After more than 150 staffers at the Environmental Protection Agency aired concerns about Lee Zeldin’s partisan leadership in a letter, the administrator responded with gusto—placing 144 on administrative leave for “undermining” his agenda. Under Zeldin, the agency has shed both pollution rules and scientific counsel, all while President Trump praises him as a “secret weapon.” Still, we find the agency’s new motto appears to be “don’t ask, don’t inhale.”
New York City in brief
Top five stories in the five boroughs today
America’s biggest food-aid scheme lost about 4.2 million recipients after the One Big Beautiful Bill Act—despite its name, hardly a feast—tightened work rules and cut exemptions for groups including older adults, some legal immigrants, and the homeless. The Trump administration frames this as prudent belt-tightening, though data suggest beneficiaries are dropping off for paperwork reasons more than fresh job prospects. Hunger, it seems, is an unreliable job recruiter.

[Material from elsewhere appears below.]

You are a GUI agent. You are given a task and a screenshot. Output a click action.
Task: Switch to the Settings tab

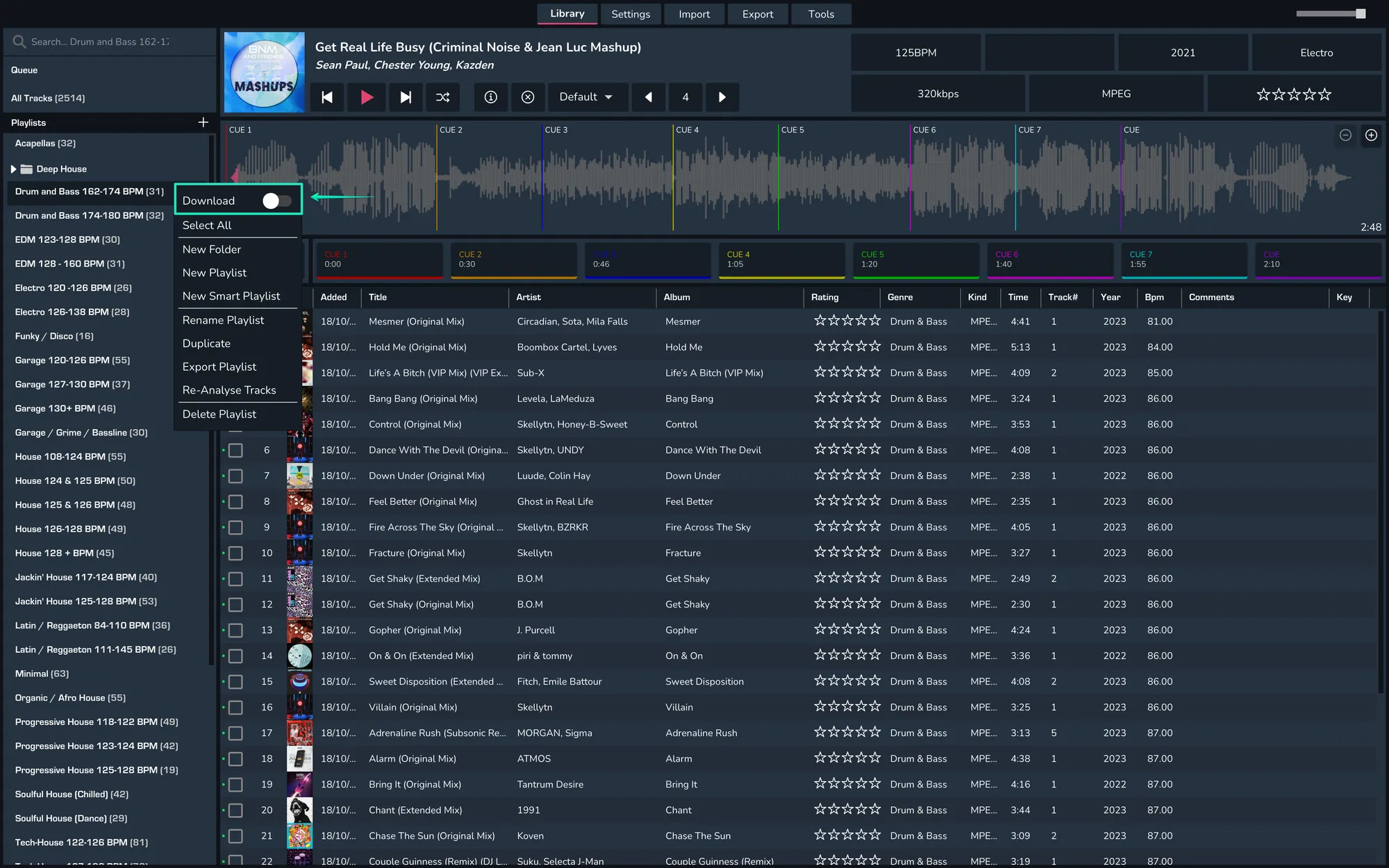(630, 14)
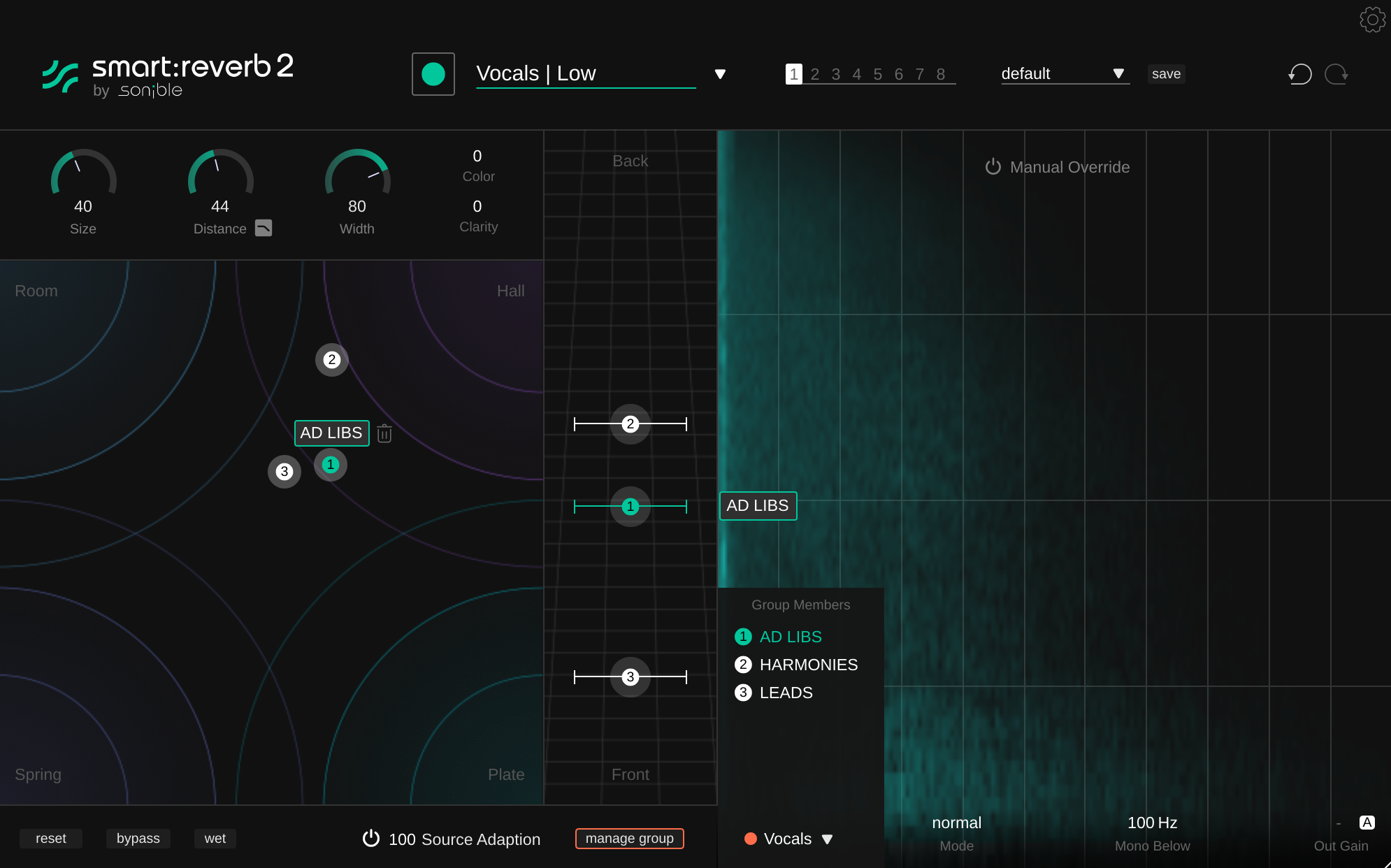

New York’s grand climate ambitions may singe wallets in Co-Op City, whose 50,000 Bronx residents face monthly maintenance charges leaping from $950 to $4,000 if state and city laws force the shutdown of their famously efficient natural-gas plant. Solar panels offer only a faint glimmer; a billion-dollar retrofit looms. Affordable housing, it seems, risks being priced out before it’s powered down.
New York City Mayor Zohran Mamdani is toying with postponing his executive budget, citing stalled talks with Governor Kathy Hochul, who herself is knee-deep in resolving Albany’s own budget—now more than 25 days overdue. Hochul has steered $1.5 billion citywards, but insists Mamdani trim further before handing over more. With seven budget extenders and counting, fiscal brinkmanship is the dish of the day.
New York’s Mayor Mamdani has named Elizabeth Adams, late of Transportation Alternatives, as the city’s inaugural “Senior Adviser for Fast and Free Buses”—a role with the unenviable task of delivering voters’ dream of quicker, fareless commutes. Smarter bus lanes and free rides could indeed open up Gotham, if Adams can conjure up the missing $1 billion and keep both Yankees fans and Albany on board.